ConMo: Controllable Motion Disentanglement and Recomposition for Zero-Shot Motion Transfer¶
Conference: CVPR 2025
arXiv: 2504.02451
Code: GitHub
Area: Video Generation
Keywords: Motion Transfer, Video Diffusion Models, Motion Disentanglement, Zero-Shot Generation, Multi-Subject Motion
TL;DR¶
ConMo proposes a zero-shot motion transfer framework. By disentangling the composite motion in a reference video into independent subject motions and background (camera) motion, and then controllably recomposing these motions during target video generation, it enables various applications such as multi-subject motion transfer, semantic/shape transformation, subject removal, and camera motion simulation. It significantly outperforms existing methods in motion fidelity and text alignment.
Background & Motivation¶
The advancement of text-to-video (T2V) generation has made motion transfer possible. However, current methods suffer from two key limitations: (1) they cannot handle multi-subject videos, making it difficult to transfer the independent motion of each subject separately; (2) when the shape of the target subject differs significantly from the source subject (e.g., car to motorbike), motion adaptation becomes challenging.
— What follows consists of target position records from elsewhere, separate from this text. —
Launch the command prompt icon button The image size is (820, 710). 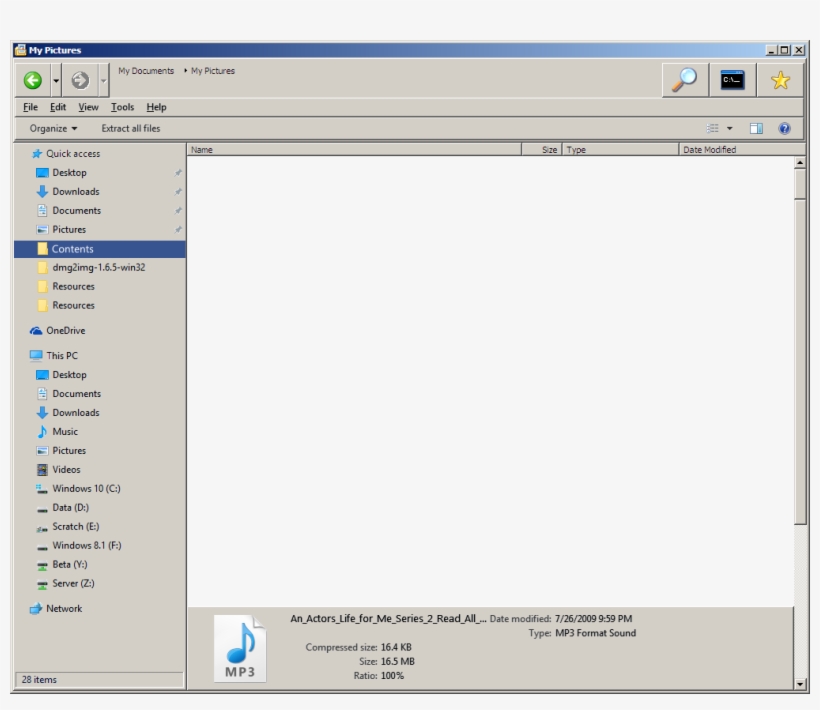click(732, 80)
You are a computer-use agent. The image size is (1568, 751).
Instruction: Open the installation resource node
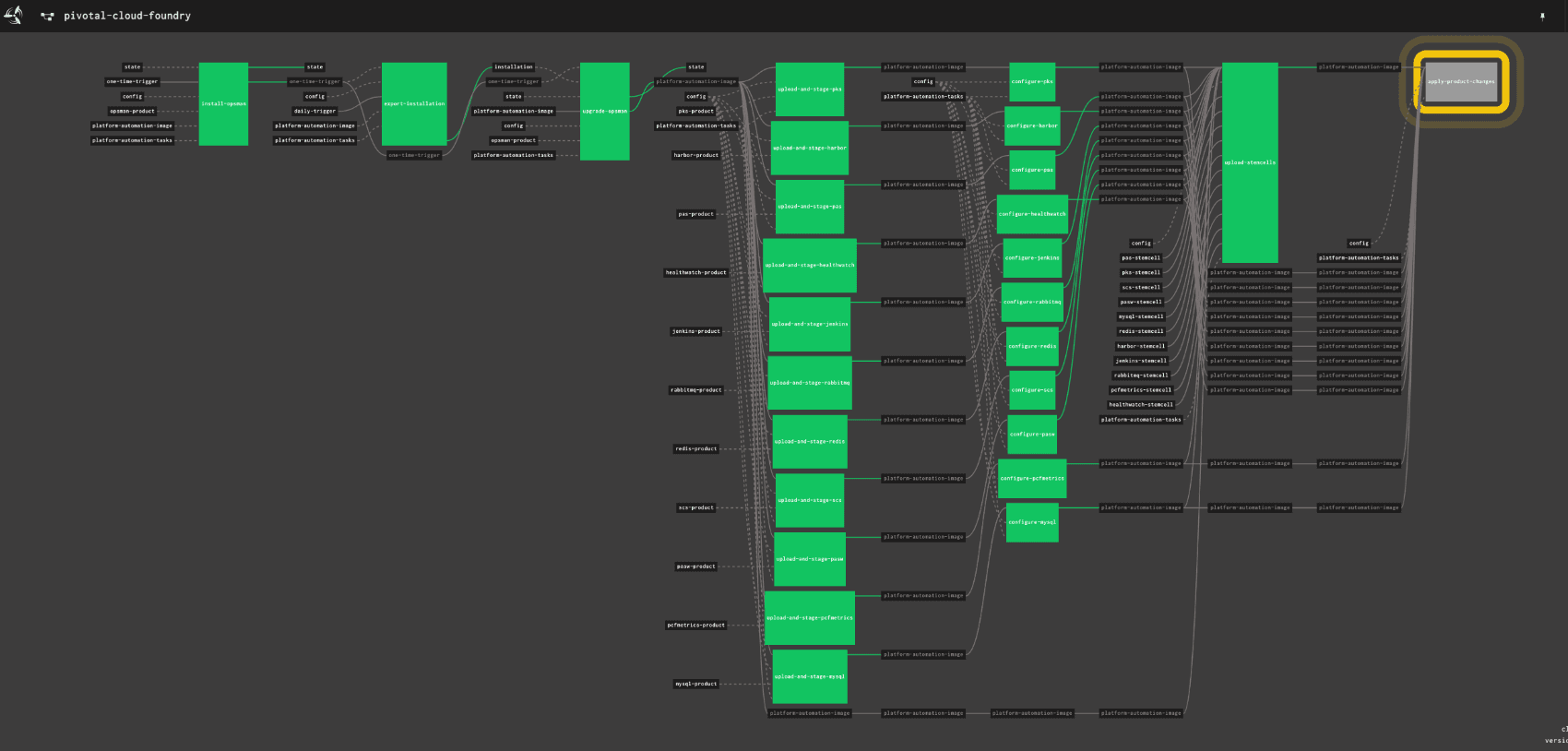click(x=513, y=67)
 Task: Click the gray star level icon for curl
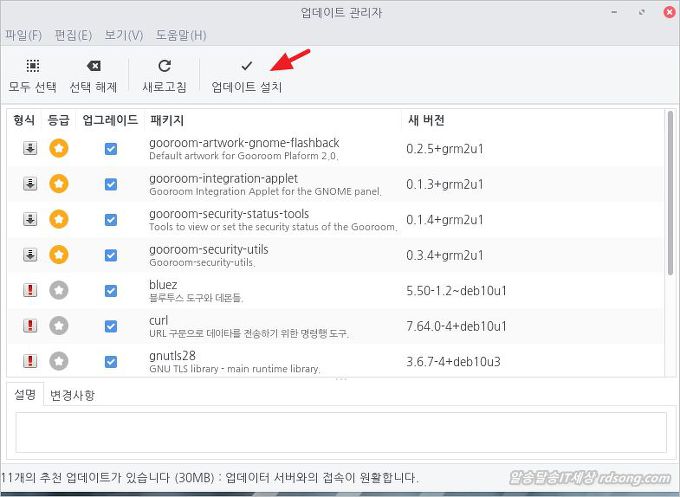59,326
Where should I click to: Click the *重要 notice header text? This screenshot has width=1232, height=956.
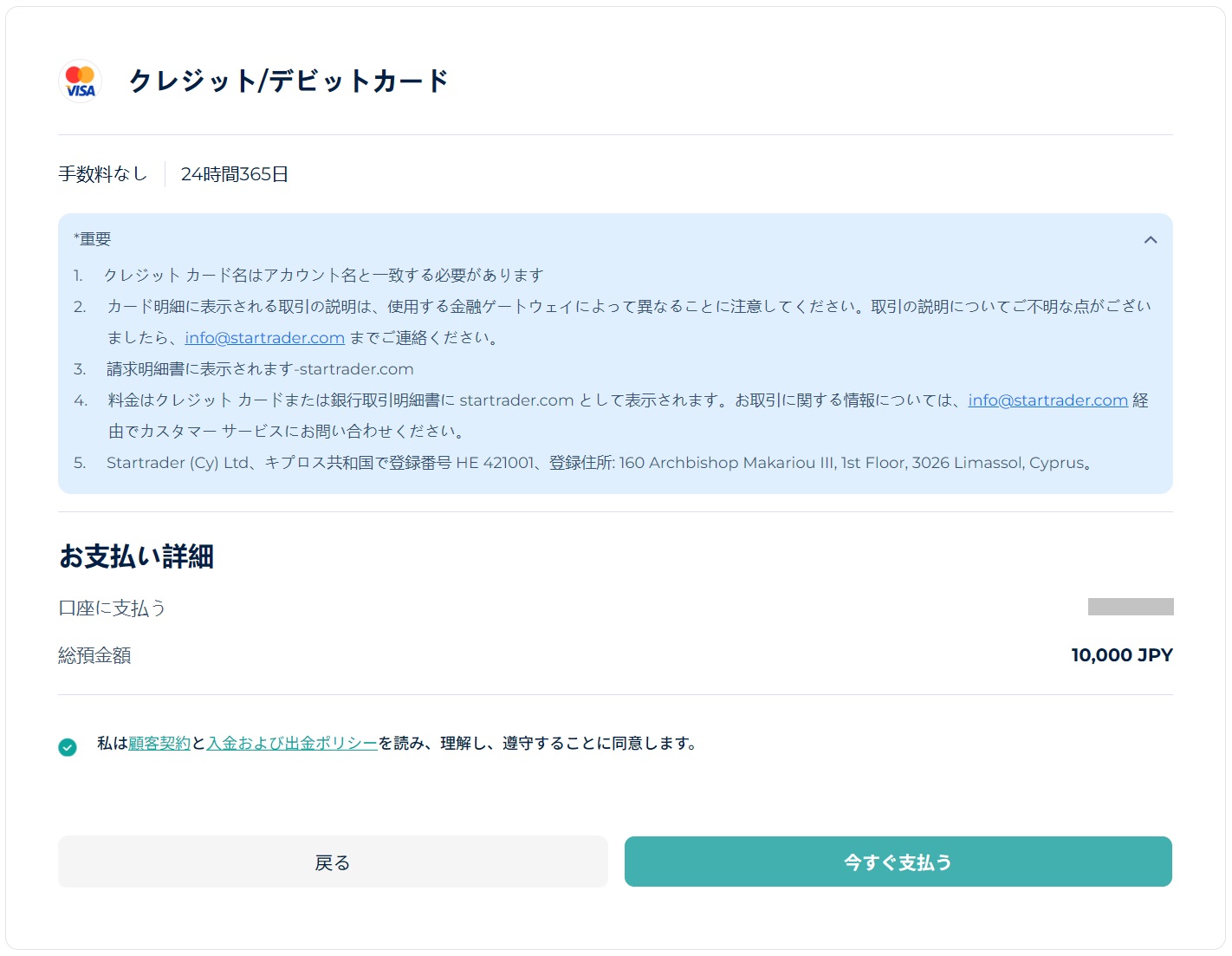(x=93, y=239)
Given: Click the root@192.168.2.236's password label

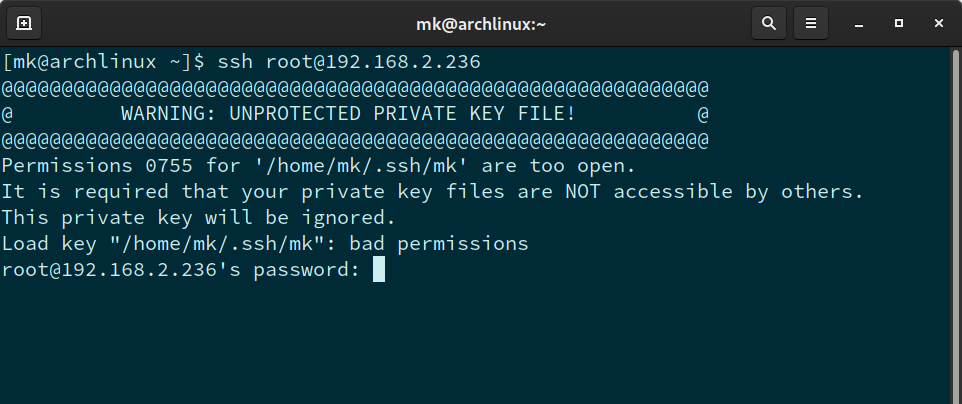Looking at the screenshot, I should coord(180,269).
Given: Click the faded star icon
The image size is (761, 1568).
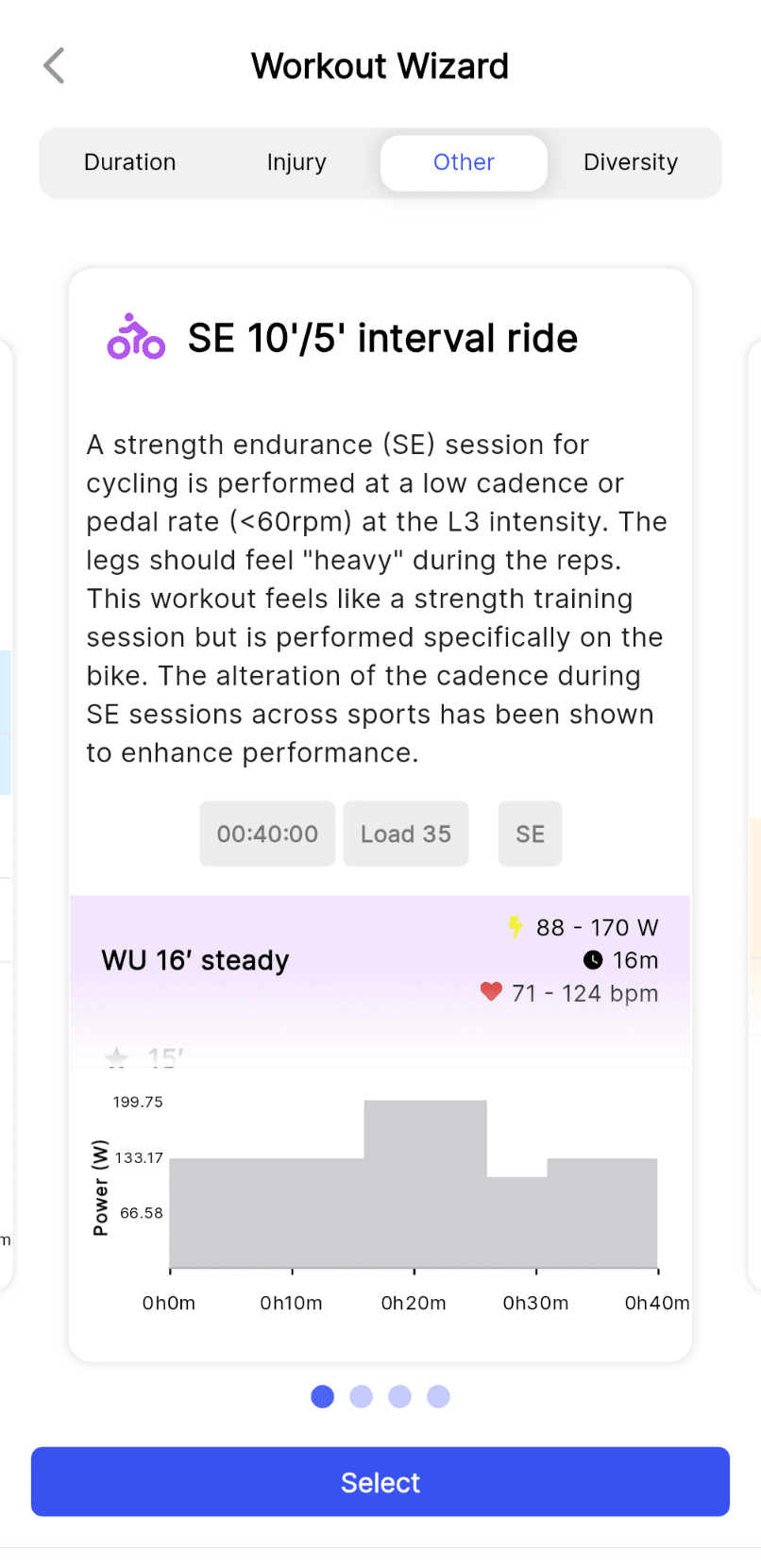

The Key Challenge lies in the fact that existing methods use a holistic motion representation, which mixes different subject motions and camera motion together. This leads to motion "crosstalk" in multi-subject scenarios, making it impossible to control each subject independently. In shape-changing scenarios, the shape constraints of the original subject are too strong, limiting the adaptation of the diffusion model to new semantics.
This paper's Key Insight: first disentangle the composite motion into individual subject motions and background motion, and then controllably recompose the motions through a soft guidance strategy. The background motion is introduced to "dilute" the shape constraints in the subject motion, providing greater flexibility for shape changes.
Method¶
Overall Architecture¶
ConMo consists of two phases: (1) Reference video motion disentanglement phase — during the DDIM inversion process, utilizing the subject masks extracted by SAM2, the inter-frame feature differences of each subject and the background are calculated separately as independent motion cues; (2) Motion recomposition + target video generation phase — the disentangled motion cues are injected into the denoising process via a Motion Guidance function and a Soft Guidance strategy to generate motion-consistent target videos.
Key Designs¶
-
Motion Disentanglement via LSMM (Local Spatial Marginal Mean):
- Function: Extracts the independent motion representation of each subject from the DDIM inversion features of the reference video.
- Mechanism: For subject \(s_k\), use SAM2 to obtain the mask \(M_{s_k}\), and calculate the Local Spatial Marginal Mean (LSMM) of frame pairs \((i, j)\) on the subject motion region \(M_{s_k}^i \cup M_{s_k}^j\): \(\phi(s_k, i, j, t) = \frac{1}{\sum(M_{s_k}^{i|j} \cup M_{s_k}^{j|i})} \sum f(z_t^i) \cdot (M_{s_k}^{i|j} \cup M_{s_k}^{j|i})\)
- Key improvement: Excludes the interference regions of other subjects using the set difference operation \(M_{s_k}^{i|j} = M_{s_k}^i \setminus M_{s_m}^j\), preventing cross-contamination of multi-subject motions.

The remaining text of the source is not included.